**WHAT YOU HAVE TO DO**
Transcribed word for word, the lines below from the one with "You are a GUI" through the last line of the records form the answer; no picture is to be included.

»»

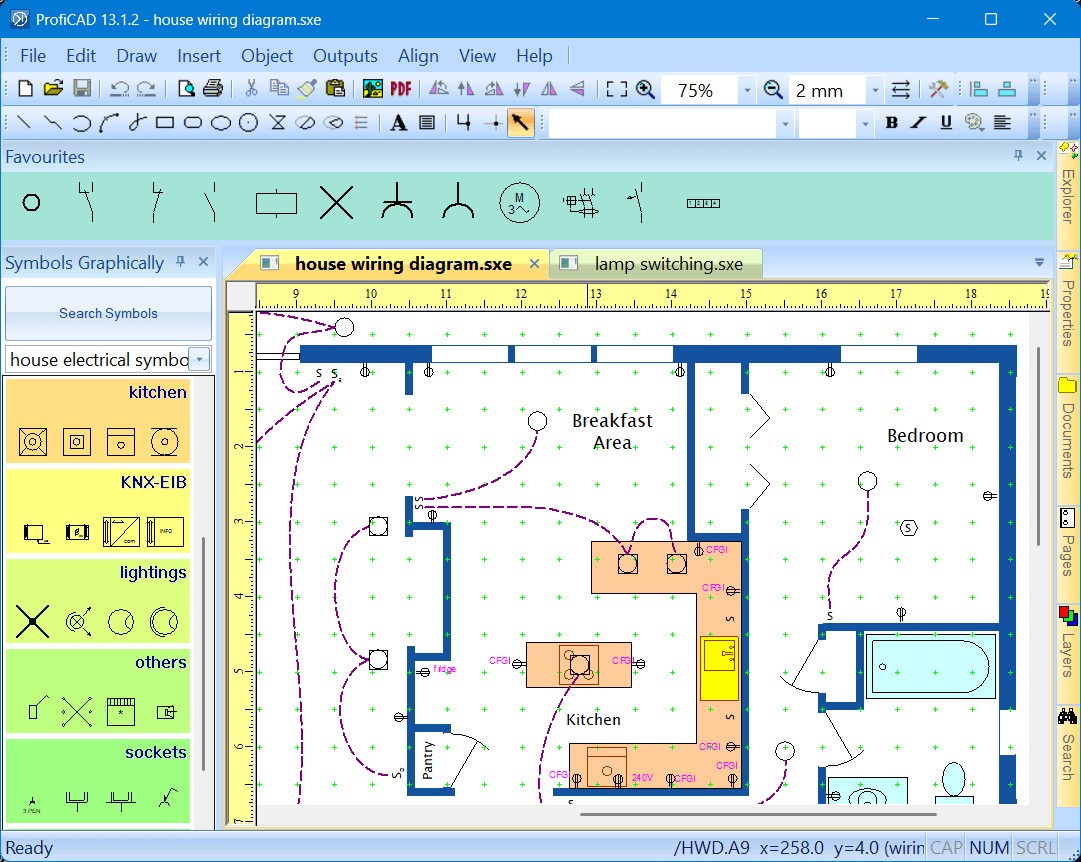Switch to lamp switching.sxe tab
Image resolution: width=1081 pixels, height=862 pixels.
coord(668,264)

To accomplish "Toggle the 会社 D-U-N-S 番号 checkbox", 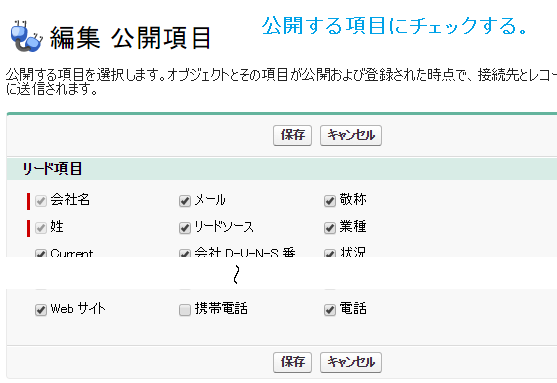I will point(185,253).
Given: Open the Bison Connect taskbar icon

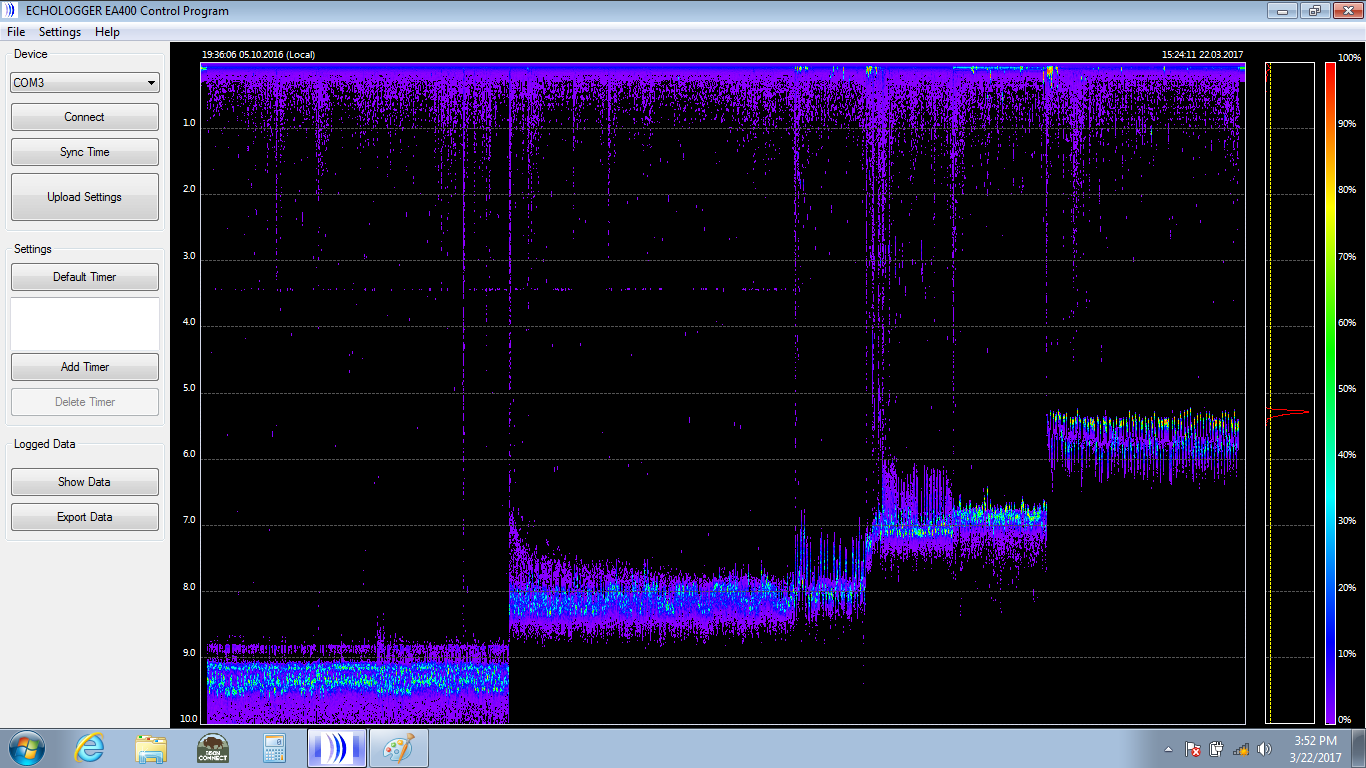Looking at the screenshot, I should (213, 748).
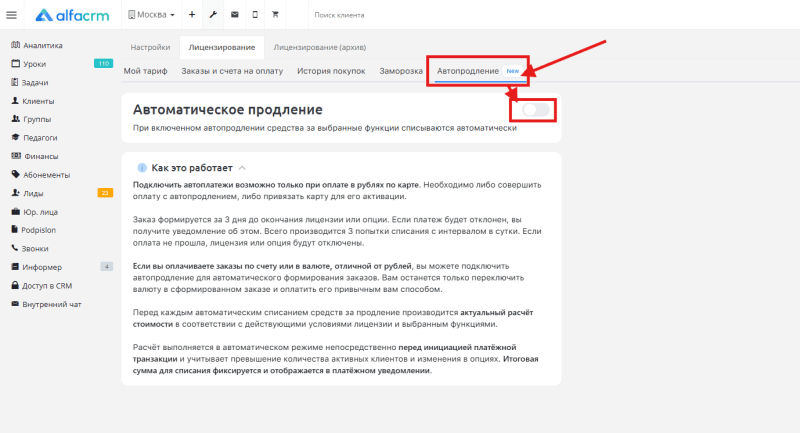Select the Мой тариф sub-tab
Viewport: 800px width, 433px height.
(x=145, y=71)
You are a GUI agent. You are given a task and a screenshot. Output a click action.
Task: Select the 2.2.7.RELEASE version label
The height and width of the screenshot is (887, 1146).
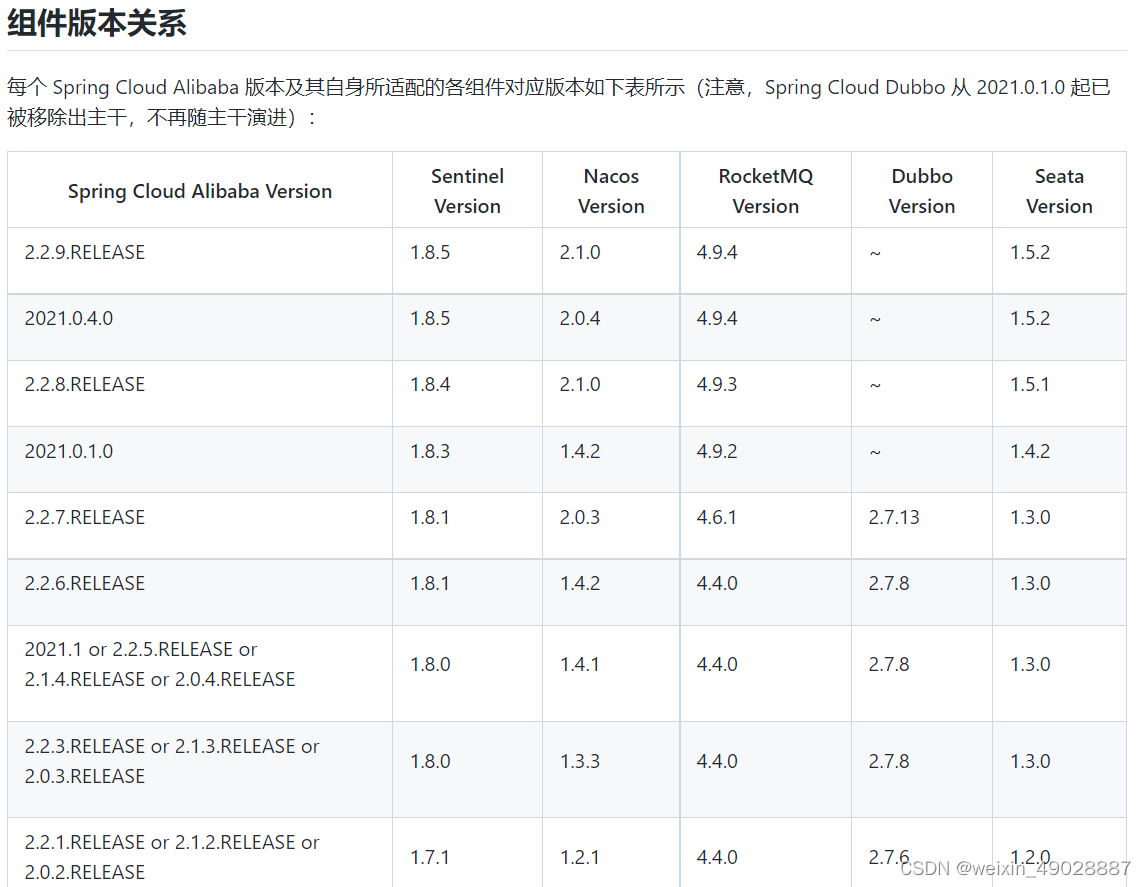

««

**RESPONSE TO THE EXERCISE**
You are a GUI agent. You are given a task and a screenshot. Output a click action.
Task: Select the 2.2.7.RELEASE version label
The height and width of the screenshot is (887, 1146).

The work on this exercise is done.